It is a haunting film and performance to help show just how hard it can be at times. Especially when it comes to mental health, it is addressed in a few different ways with Arthur or Joker and then with his mother Penny. We get the mention of Arkham hospital and that she was as former patient. It has plenty of depth to try and explain what has caused him to reach breaking point. Can he really just put on a happy face?

He adored watching the Murray Franklin show and is dream was always to be on it, something he fantasies about happening. When the video of his awful attempt at comedy is shown on the show to laugh at him and not with him. Would this be something he could actually cope with? Along with being told things from his mother what will he choose to believe and what will actually be real and true?

Throughout the film I couldn't help of this quote "Madness is like gravity, all it takes is a little push" (The Joker, The Dark Knight) because I really feel like it helps to sum up this film and the character development. Arthur was always on the edge and it would eventually take something for him to eventually snap. The manner in which this is done was rather spectacular to witness. The build up might have been rather slow but it was hinted at and then small things then happened to grow into bigger things until that was it.

This is seen as a standalone film and an origin story for Joker but we have Thomas Wayne and a young Bruce.

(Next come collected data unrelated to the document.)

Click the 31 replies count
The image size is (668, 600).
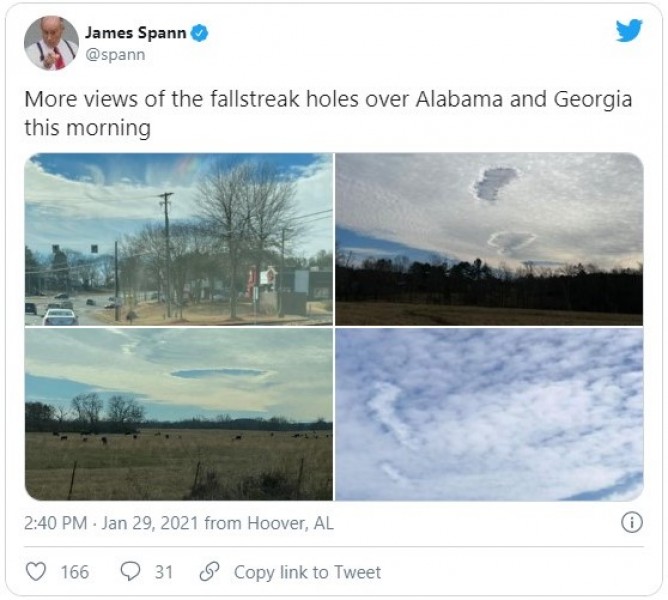coord(163,572)
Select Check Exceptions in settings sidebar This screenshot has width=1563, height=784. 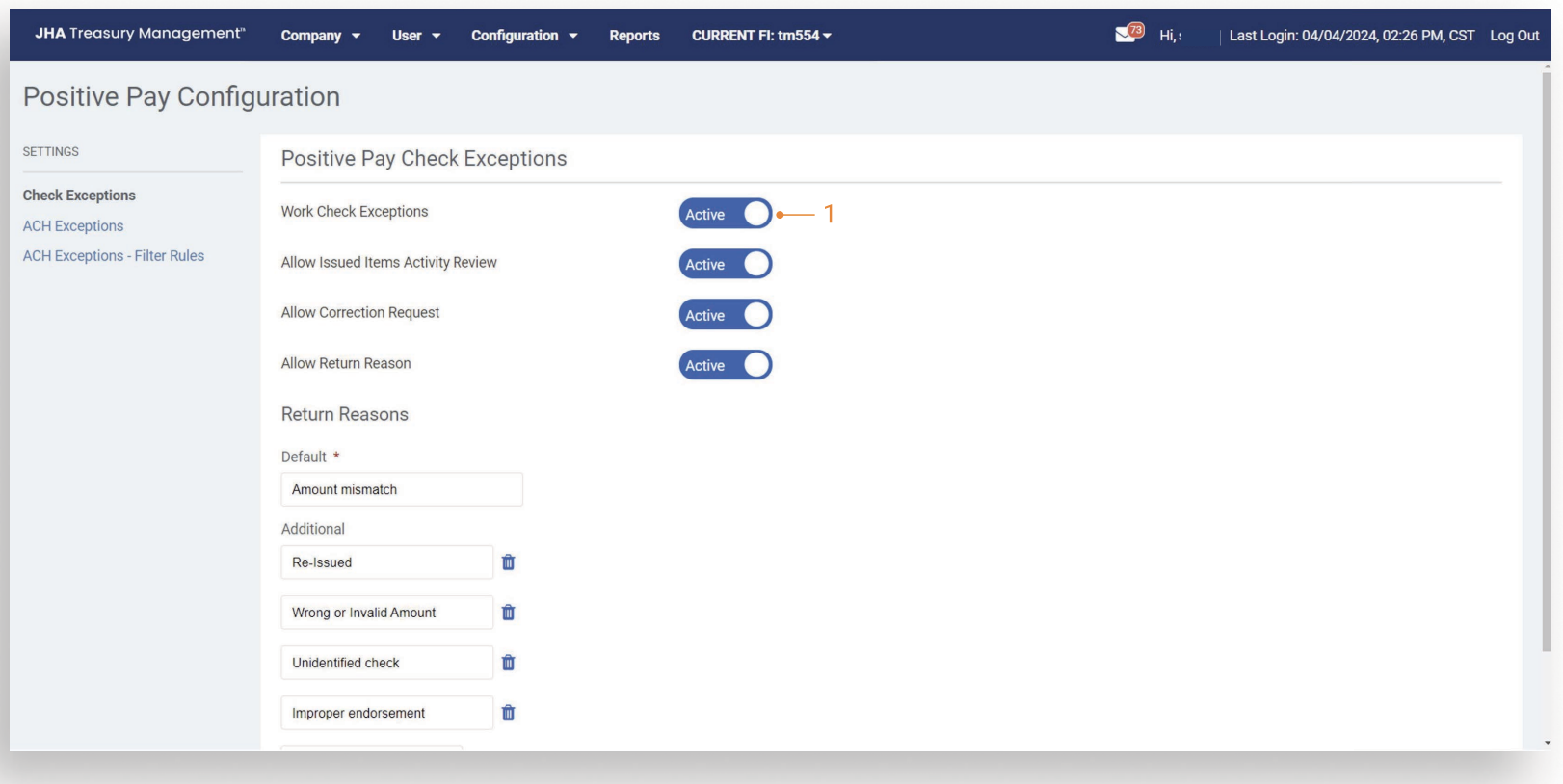pyautogui.click(x=79, y=196)
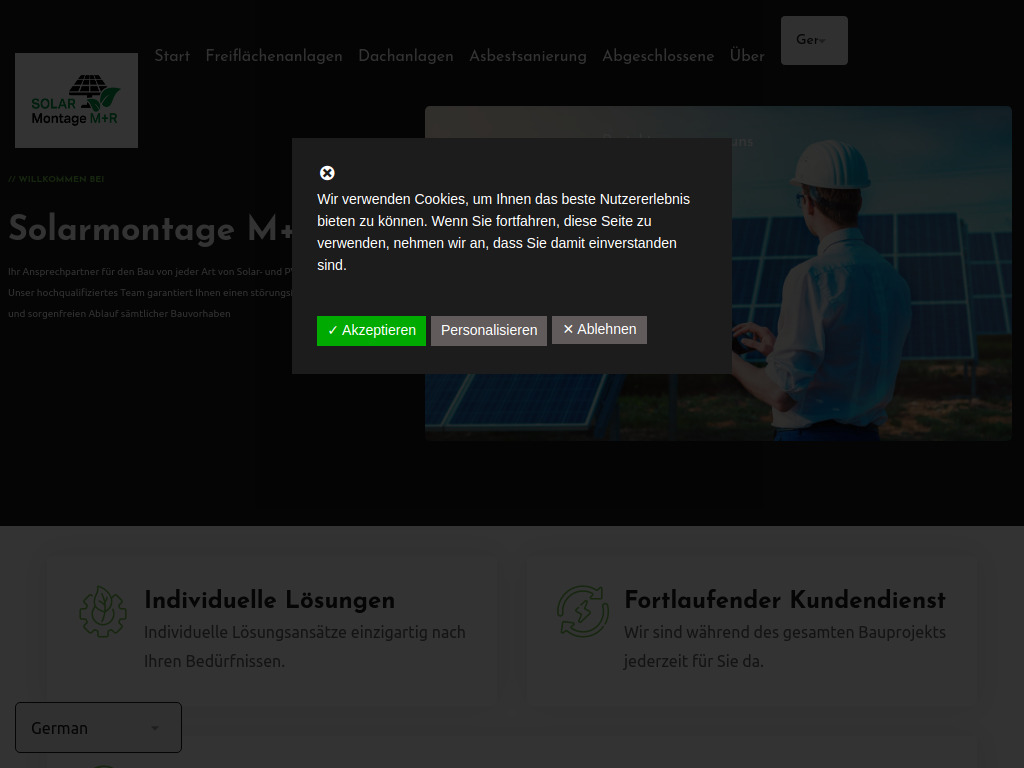Open the Über navigation item
Screen dimensions: 1024x768
point(746,57)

I did guess what we would therefore be ending with and I am sure a lot of people would be. The chaos caused in Gotham makes me very interested to see if this will stay a standalone film or link in with another new Batman? I guess we will just have to wait and see.

A film like this relies heavily on the lead performance and Joaquin Phoenix is utterly outstanding. He takes the character to a totally different place to what we have seen before. The infectious laugh that must have been very difficult to do so many times. Haunting is another word I feel I have to use to describe just how impressive he is as Joker/Arthur.

The carnage surrounding this film mainly in the US is rather crazy and having now seen the film I don't really understand why to be brutally honest. Yes it does have some violent moments but nothing compared to many other films. In the UK it was rated 15, if only they had gone one step further and had more violence to push to an 18.